* _WHAT THIS TASK INVOLVES_: Retype every line of the data below without any changes, and leave the pictures out.
########################################
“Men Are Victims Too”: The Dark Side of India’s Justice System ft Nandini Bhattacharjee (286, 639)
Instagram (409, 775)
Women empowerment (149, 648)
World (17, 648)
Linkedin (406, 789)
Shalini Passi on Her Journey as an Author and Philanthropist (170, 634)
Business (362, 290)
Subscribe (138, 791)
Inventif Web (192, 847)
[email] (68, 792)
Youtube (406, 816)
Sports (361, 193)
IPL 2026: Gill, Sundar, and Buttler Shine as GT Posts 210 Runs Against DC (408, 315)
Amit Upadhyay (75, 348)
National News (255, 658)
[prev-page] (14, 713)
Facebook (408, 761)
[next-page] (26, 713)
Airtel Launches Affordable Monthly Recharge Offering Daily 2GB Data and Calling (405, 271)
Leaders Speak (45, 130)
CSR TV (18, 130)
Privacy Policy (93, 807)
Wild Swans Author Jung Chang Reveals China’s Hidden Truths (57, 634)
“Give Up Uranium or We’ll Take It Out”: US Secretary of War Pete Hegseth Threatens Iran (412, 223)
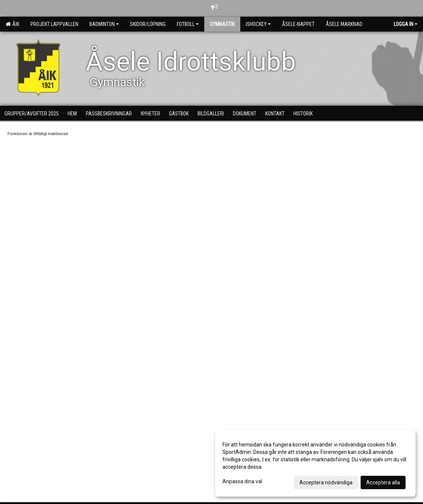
########################################
* _RESPONSE_:
“Men Are Victims Too”: The Dark Side of India’s Justice System ft Nandini Bhattacharjee (286, 639)
Instagram (409, 775)
Women empowerment (149, 648)
World (17, 648)
Linkedin (406, 789)
Shalini Passi on Her Journey as an Author and Philanthropist (170, 634)
Business (362, 290)
Subscribe (138, 791)
Inventif Web (192, 847)
[email] (68, 792)
Youtube (406, 816)
Sports (361, 193)
IPL 2026: Gill, Sundar, and Buttler Shine as GT Posts 210 Runs Against DC (408, 315)
Amit Upadhyay (75, 348)
National News (255, 658)
[prev-page] (14, 713)
Facebook (408, 761)
[next-page] (26, 713)
Airtel Launches Affordable Monthly Recharge Offering Daily 2GB Data and Calling (405, 271)
Leaders Speak (45, 130)
CSR TV (18, 130)
Privacy Policy (93, 807)
Wild Swans Author Jung Chang Reveals China’s Hidden Truths (57, 634)
“Give Up Uranium or We’ll Take It Out”: US Secretary of War Pete Hegseth Threatens Iran (412, 223)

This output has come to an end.